The PmrA and PhoP proteins footprint the pmrD promoter. (A) DNA sequence of the promoter region of the pmrD gene. +1 corresponds to the transcription start site, the underlined sequence is the predicted −10 region for the pmrD promoter, the sequence in bold matches the PhoP-binding consensus sequence (PhoP box) (26, 27), and the boxed sequences are the PmrA-binding consensus sequence (PmrA box) (23, 25). Mutated nucleotides at the PmrA-binding sites (upstream and downstream) are indicated above the sequence. A putative UP element may be represented by the AT-rich PmrA boxes and the sequences immediately surrounding them. (B) DNase I footprinting analysis of the pmrD promoter performed by using probes A (coding strand) and B (noncoding strand) (see Methods). The amount of PmrA and phospho-PmrA (PmrA-P) protein added to DNA probes A and B was 0, 10, 25, 50, and 100 pmol. A solid line represents the PmrA-binding region. Lanes G, A, T, and C are dideoxy chain-termination sequences corresponding to probes A and B. (C) DNase I footprinting analysis of the pmrD promoter performed by using probes C (coding strand) and D (noncoding strand) (see Methods).

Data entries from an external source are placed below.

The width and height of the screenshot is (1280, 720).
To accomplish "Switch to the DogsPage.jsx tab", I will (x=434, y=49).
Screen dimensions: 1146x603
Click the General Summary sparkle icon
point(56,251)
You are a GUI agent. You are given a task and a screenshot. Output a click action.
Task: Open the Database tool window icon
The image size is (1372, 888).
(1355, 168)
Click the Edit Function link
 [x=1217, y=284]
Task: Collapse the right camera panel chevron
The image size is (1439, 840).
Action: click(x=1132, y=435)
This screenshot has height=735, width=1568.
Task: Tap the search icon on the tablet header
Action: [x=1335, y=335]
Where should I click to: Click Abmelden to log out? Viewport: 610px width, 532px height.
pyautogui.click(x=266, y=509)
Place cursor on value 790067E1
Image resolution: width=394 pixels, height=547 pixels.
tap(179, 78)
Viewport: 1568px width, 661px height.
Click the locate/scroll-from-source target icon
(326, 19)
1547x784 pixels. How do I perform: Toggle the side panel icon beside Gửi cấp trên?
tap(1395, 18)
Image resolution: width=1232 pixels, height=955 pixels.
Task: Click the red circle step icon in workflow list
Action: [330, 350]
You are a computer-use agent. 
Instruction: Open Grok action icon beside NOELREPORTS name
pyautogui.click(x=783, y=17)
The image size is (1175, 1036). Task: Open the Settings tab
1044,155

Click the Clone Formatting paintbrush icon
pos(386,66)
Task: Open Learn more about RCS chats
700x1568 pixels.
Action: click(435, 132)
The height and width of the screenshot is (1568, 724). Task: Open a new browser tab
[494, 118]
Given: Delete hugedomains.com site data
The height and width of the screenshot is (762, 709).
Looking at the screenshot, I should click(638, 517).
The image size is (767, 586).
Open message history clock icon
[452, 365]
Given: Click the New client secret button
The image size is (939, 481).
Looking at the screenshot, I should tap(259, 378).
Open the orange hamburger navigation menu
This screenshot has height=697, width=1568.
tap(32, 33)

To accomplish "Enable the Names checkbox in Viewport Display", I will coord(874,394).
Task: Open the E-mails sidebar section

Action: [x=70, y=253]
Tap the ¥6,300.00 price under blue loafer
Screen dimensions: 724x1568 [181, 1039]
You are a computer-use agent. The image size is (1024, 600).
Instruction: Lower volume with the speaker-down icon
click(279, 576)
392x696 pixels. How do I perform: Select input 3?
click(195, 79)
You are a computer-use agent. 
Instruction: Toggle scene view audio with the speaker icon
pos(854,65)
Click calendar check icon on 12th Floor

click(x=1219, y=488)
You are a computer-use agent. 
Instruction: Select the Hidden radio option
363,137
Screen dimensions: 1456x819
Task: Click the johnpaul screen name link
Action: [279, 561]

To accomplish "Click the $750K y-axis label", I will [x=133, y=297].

The amount of PhoP and PmrA proteins was 25 and 5 pmol, respectively. A wide bar and a thin line represent the PhoP-binding and PmrA-binding regions, respectively. Lanes G, A, T, and C are dideoxy chain-termination sequences corresponding to probes C and D.

Figure 4

Mutation of the PmrA-binding site in the pmrD promoter abolishes PmrA-mediated repression of pmrD transcription. (A) β-Galactosidase activity (Miller units) from a pmrD⁺-lacZY transcriptional fusion expressed by bacteria grown in N-minimal medium, pH 5.8, with 10 μM Mg²⁺ was determined in wild-type (EG13659), pmrA (EG13660), and phoP (EG13663) strains harboring a wild-type upstream PmrA-binding site in the pmrD promoter and in wild-type (EG13723), pmrA (EG13724), and phoP (EG13725) strains harboring a mutant upstream PmrA-binding site in the pmrD promoter. (B) β-Galactosidase activity (Miller units) from a pmrD⁺-lacZY transcriptional fusion expressed by bacteria grown in N-minimal medium, pH 5.8, with 10 μM Mg²⁺ was determined in wild type (EG13659), a strain with a mutant upstream PmrA-binding site (EG13723), and a strain with a mutant downstream PmrA-binding site (EG13728) in the pmrD promoter.